The entries are to be returned exactly, with images left out.
= Beginning of Section =
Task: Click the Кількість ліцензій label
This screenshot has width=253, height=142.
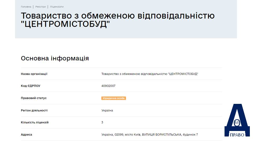Action: [35, 122]
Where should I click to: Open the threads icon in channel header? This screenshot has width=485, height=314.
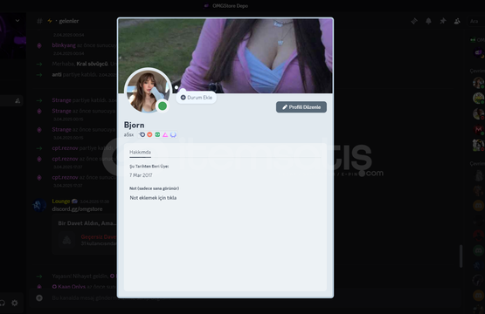click(x=414, y=21)
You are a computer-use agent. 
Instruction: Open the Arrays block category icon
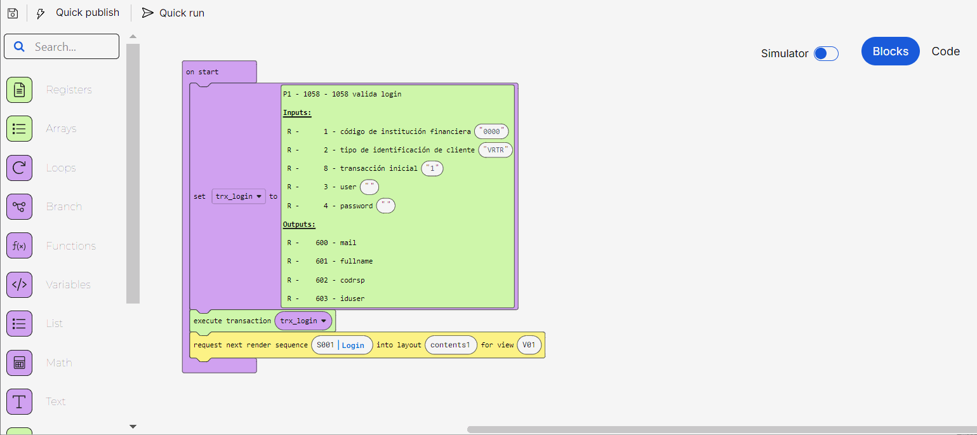(19, 129)
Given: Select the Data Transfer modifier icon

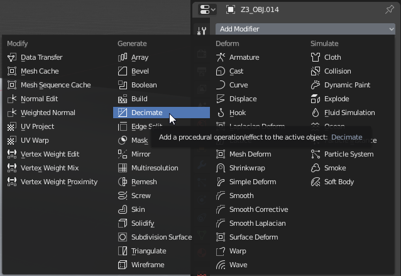Looking at the screenshot, I should click(12, 57).
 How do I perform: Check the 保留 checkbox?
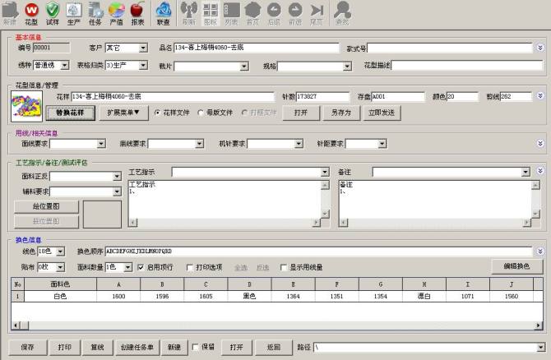(195, 348)
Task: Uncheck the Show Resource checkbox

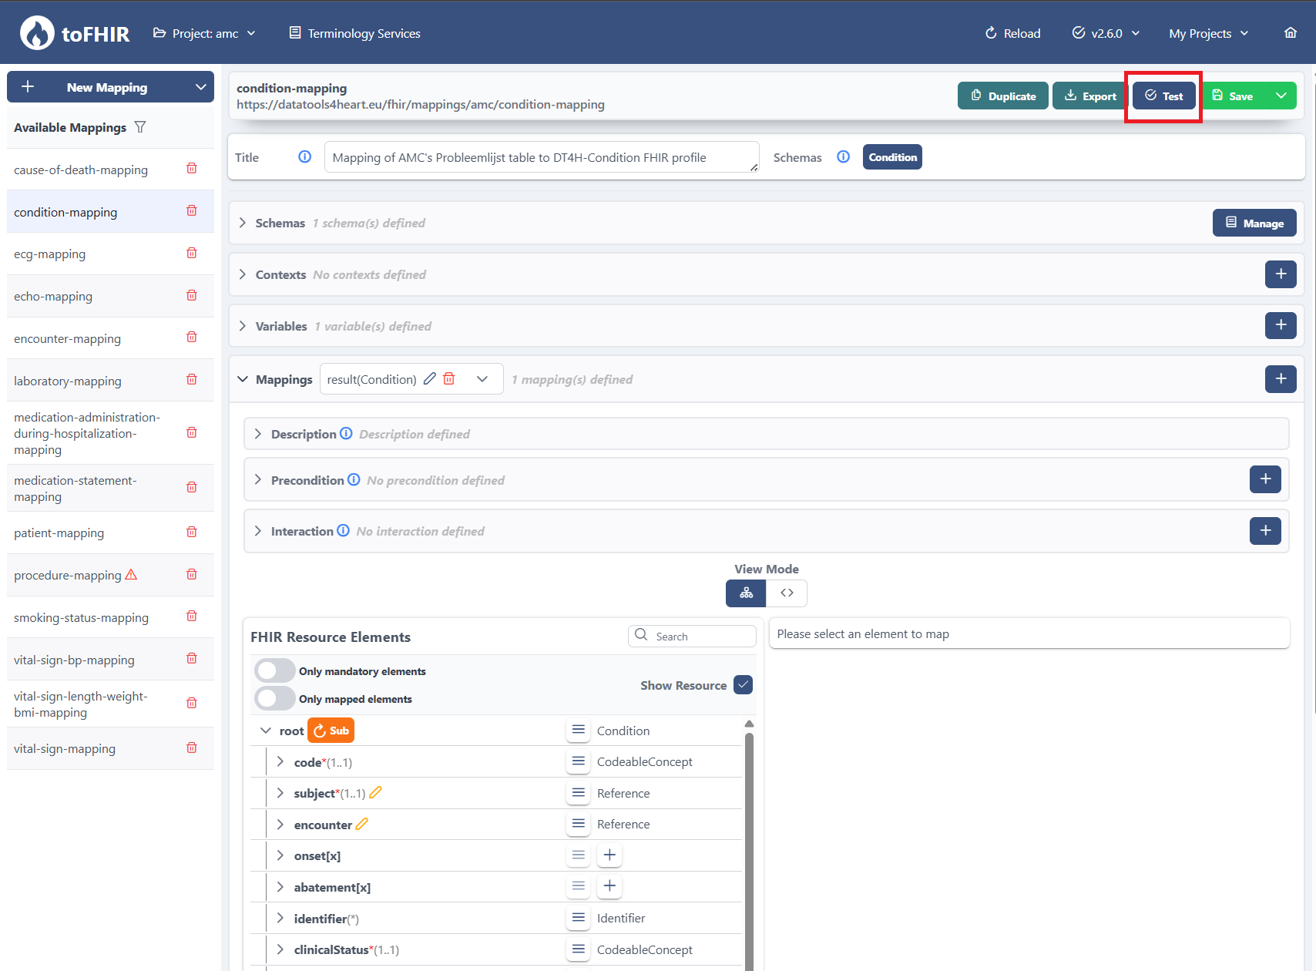Action: tap(743, 685)
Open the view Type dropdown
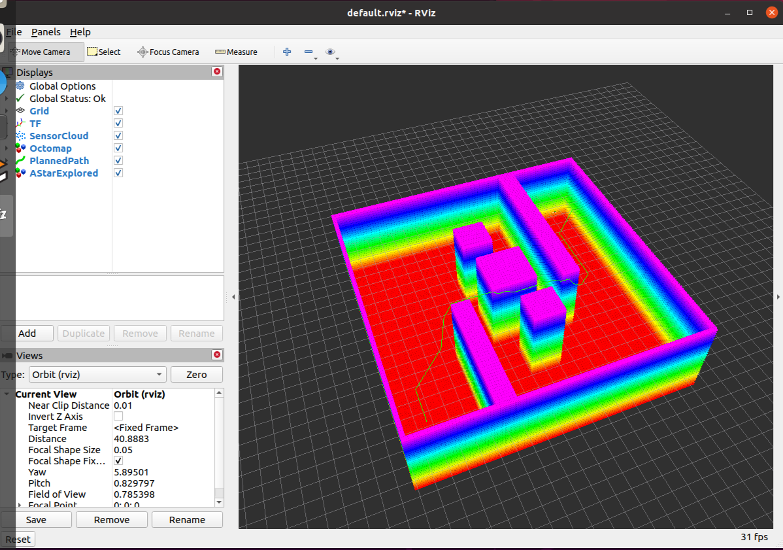The width and height of the screenshot is (783, 550). click(97, 375)
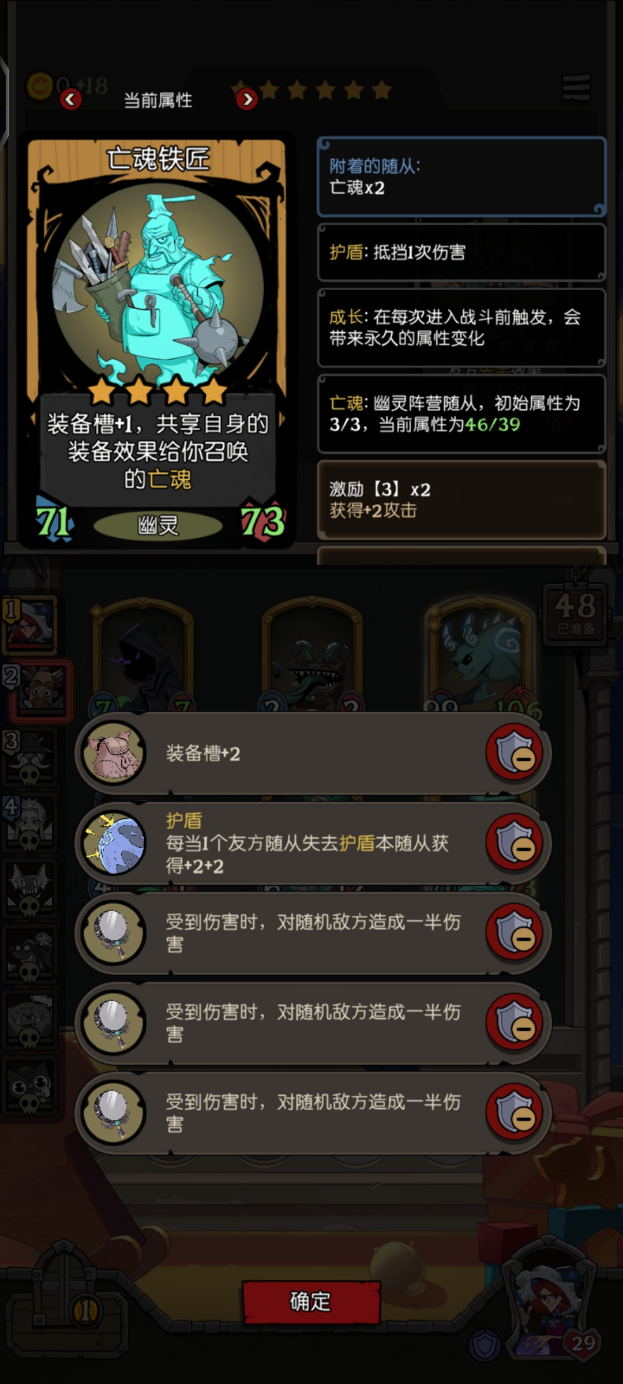Tap the blue moon shield icon
Image resolution: width=623 pixels, height=1384 pixels.
click(114, 843)
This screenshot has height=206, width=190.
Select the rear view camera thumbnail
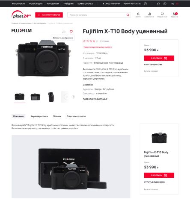36,97
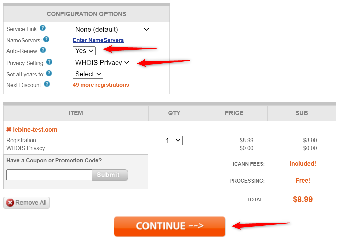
= End of Section =
- **Final answer**
Task: Click the Кількість ліцензій label
This screenshot has width=253, height=142.
Action: [35, 122]
Where should I click to: Open the threads icon in channel header? This screenshot has width=485, height=314.
click(x=414, y=21)
You are a computer-use agent. 
Instruction: Open the Arrays block category icon
(19, 129)
Given: Select the Data Transfer modifier icon

Looking at the screenshot, I should click(12, 57).
 How do I perform: Check the 保留 checkbox?
(195, 348)
Task: Uncheck the Show Resource checkbox

Action: tap(743, 685)
Open the view Type dropdown
The width and height of the screenshot is (783, 550). click(97, 375)
Tap the blue moon shield icon
Image resolution: width=623 pixels, height=1384 pixels.
click(114, 843)
This screenshot has height=206, width=190.
Select the rear view camera thumbnail
36,97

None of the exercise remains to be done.